Updated Sep 4, 2023 • 13 min read

With so much competition on the online market, nailing your UX writing has never been more important.

Just a few words on a checkout or subscription page can make a huge difference to your customer’s opinion of your brand. We’ve rounded up some UX writing examples to show you the key do’s and don'ts.

Getting your UX writing, or microcopy, right will help you stand out from the crowd and give your product the best possible platform. Learn from the UX writing examples of others to help craft your own successful microcopy.

What is UX writing?

UX stands for User Experience. UX writing is therefore any written content that seeks to improve and clarify the user experience of your audience. UX copy is an essential part of each UX design, and it should increase user confidence and improve your product's overall user experience.

Effective UX writing informs users about actions they can take, are taking, or have just taken, guides them through the user flows, and increases their confidence.

UX writing appears:

  • Before users take an action, to clearly explain what will happen when they do.
  • During the action, it helps users complete the process and offers suggestions and updates.
  • After an action, to confirm what has happened and explain the next steps.

How to make it good

UX writing directs and guides users through your website, encourages user interaction, educates them every step of the way, and helps them easily arrive at their desired destination without confusion. The best UX writing is so in-touch with its audience’s needs and intended journey that the technicalities that sit behind it are invisible.

The following guidelines for UX writers and UX designers will help you to shape your microcopy into highly interactive content that simplifies everyday user experiences. You’ll find some tips on how to make your end user enjoy their time with your digital products and leave with a greater sense of trust. You can find more UX writing tips here.

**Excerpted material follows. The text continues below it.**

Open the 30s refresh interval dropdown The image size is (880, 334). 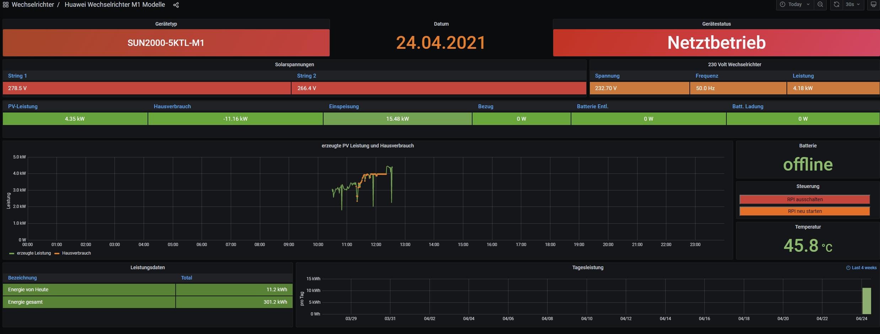coord(853,5)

Examples of good UX writing

The following UX writing examples technically showcase the mindset that should be the credo of every user-centered designer and technical writing team. Let's get on with the Good UX Writing users manual.

Clear actions

The No.1 priority when it comes to understanding UX writing essence is clarity. At every step, your user must be clear on what action they are taking, what it requires of them, and what the outcome will be. Your UX writing should be legally sound, so you will want to run anything that involves payments, sign-ups, and contractual obligations past your legal team.

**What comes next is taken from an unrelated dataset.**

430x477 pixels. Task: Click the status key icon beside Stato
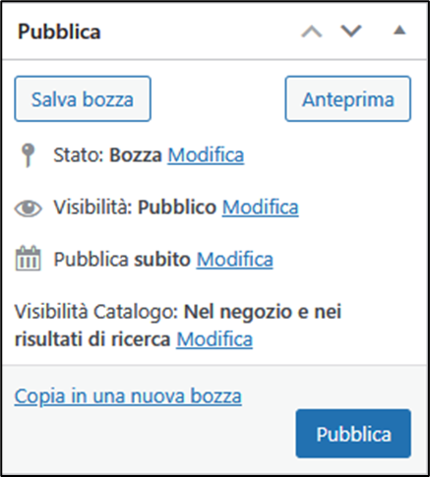pyautogui.click(x=28, y=155)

Make sure your explanations are simple but anticipate any potential concerns. In the example below, taken from bunq, “Try for free!” and “Already a member, click here to login” clearly state that the service can be tried for free, and what will happen after the button is clicked.


The human touch

It's the UX writer's role to make communication as simple and easy to understand as possible. Users are much more likely to respond and connect with a voice that sounds human. Think about how you might talk to your customer if they were standing in front of you.

UX writers will usually opt for a more conversational tone that uses a simple sentence structure. Commands, questions, and explanations are active and concise, with the object of the sentence at its very beginning. Your users will focus on the first 11 characters of a sentence, so make sure your meaning is clear from the outset.

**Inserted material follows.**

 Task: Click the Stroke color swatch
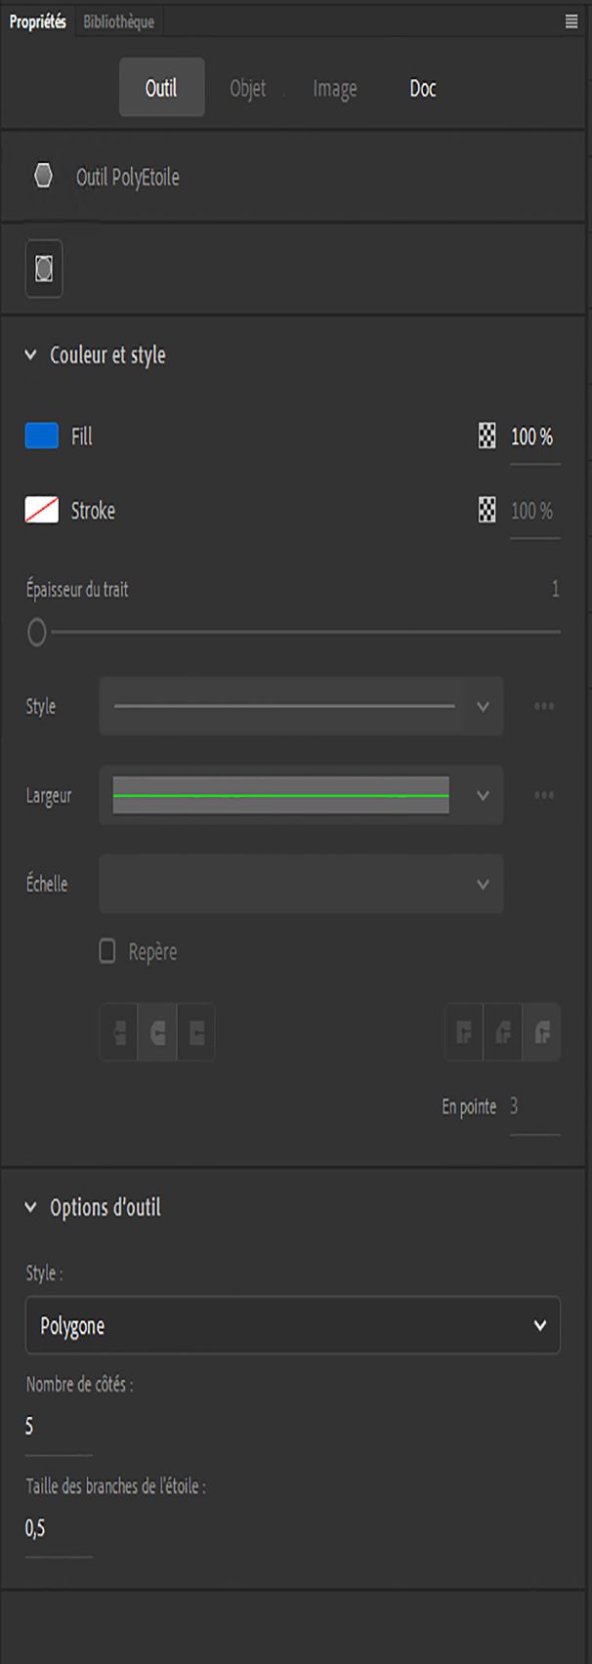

In this example from Duolingo, rather than writing something as blunt and formal as, “All progress will be lost if you close this window. Are you sure?” the UX writer has chosen a much more personal message.


Brand personality

Injecting personality into your microcopy is essential, whether it’s with humor, a distinctive voice, or just a friendly attitude. It’s even more important, however, that your brand voice and personality match your target group’s expectations.

Usually, users of health, finance, and legal products might expect reassurance and professionalism. It’s not always the case though — Kraken is a great example of a finance-related app that has adopted a personality that speaks to its target group.


Humour and entertainment

There are many opportunities for humor within the standard buyer’s journey. One place, in particular, has appealed to many companies: the error page.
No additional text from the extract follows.